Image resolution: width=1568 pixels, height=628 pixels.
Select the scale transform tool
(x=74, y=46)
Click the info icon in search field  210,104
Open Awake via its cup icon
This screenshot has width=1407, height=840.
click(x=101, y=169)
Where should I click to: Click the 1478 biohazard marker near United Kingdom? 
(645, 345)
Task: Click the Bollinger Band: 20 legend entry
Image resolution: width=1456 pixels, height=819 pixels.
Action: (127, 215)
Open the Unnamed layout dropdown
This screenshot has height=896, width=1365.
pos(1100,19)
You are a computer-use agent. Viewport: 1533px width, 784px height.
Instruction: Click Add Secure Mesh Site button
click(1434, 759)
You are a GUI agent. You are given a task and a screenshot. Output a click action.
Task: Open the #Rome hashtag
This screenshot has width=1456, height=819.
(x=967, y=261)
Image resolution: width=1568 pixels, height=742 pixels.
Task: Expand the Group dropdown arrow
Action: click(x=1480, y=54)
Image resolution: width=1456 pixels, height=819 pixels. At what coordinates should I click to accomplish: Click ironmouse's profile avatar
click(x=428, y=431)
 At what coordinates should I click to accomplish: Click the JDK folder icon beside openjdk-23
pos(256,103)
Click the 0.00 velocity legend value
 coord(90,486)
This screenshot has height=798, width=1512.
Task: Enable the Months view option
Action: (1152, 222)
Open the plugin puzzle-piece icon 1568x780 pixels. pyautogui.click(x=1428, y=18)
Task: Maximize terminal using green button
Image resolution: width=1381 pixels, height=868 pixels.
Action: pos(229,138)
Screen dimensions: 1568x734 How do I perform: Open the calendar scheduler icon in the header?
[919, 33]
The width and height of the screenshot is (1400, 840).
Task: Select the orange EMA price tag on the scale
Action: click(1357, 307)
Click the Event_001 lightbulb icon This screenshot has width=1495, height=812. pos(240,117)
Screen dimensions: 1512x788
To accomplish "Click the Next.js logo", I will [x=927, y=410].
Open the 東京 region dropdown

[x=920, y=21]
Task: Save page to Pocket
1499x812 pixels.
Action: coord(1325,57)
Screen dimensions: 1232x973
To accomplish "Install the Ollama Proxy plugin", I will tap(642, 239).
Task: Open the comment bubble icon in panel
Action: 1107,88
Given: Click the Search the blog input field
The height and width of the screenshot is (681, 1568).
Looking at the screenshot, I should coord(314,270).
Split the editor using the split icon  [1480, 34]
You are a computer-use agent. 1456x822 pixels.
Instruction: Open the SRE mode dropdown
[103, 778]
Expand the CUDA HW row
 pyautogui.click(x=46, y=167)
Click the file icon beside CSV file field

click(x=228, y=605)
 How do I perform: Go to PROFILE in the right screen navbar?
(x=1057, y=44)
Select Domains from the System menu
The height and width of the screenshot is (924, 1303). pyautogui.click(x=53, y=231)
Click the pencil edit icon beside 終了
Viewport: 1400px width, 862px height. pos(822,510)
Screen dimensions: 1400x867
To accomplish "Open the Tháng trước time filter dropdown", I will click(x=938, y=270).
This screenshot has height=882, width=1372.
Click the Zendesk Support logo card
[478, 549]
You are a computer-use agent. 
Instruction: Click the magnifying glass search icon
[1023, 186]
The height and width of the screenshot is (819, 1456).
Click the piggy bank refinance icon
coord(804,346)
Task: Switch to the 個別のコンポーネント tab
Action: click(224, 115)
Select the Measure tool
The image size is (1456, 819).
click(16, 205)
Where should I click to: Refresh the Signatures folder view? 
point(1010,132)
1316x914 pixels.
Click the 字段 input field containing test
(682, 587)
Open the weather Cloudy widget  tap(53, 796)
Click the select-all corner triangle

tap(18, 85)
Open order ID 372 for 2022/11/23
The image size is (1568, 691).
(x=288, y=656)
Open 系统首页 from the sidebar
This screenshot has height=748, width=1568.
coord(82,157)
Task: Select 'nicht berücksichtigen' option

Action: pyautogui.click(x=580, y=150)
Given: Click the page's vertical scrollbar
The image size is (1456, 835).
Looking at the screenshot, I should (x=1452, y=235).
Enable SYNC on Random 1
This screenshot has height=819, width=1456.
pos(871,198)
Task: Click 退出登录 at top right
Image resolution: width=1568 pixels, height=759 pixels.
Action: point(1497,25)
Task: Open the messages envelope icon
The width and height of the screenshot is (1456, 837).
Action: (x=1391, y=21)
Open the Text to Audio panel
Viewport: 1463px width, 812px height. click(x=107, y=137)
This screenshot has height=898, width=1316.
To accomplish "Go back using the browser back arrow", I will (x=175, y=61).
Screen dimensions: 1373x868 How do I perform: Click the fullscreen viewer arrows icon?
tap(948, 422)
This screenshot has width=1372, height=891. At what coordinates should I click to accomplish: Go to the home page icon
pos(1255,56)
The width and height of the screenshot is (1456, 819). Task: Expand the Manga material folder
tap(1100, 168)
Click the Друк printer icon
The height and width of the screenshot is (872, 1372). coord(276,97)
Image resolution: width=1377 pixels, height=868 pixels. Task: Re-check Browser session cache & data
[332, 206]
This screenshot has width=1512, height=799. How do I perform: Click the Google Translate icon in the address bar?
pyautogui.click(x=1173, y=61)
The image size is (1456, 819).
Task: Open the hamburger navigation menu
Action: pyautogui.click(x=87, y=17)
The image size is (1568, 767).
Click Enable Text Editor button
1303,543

--------------------------------

■ Task to carry out
Wherever a line in the listing contains the word "using", copy that line out.

■ Task answer
Task: Maximize terminal using green button
Split the editor using the split icon  [1480, 34]
To accomplish "Go back using the browser back arrow", I will (x=175, y=61).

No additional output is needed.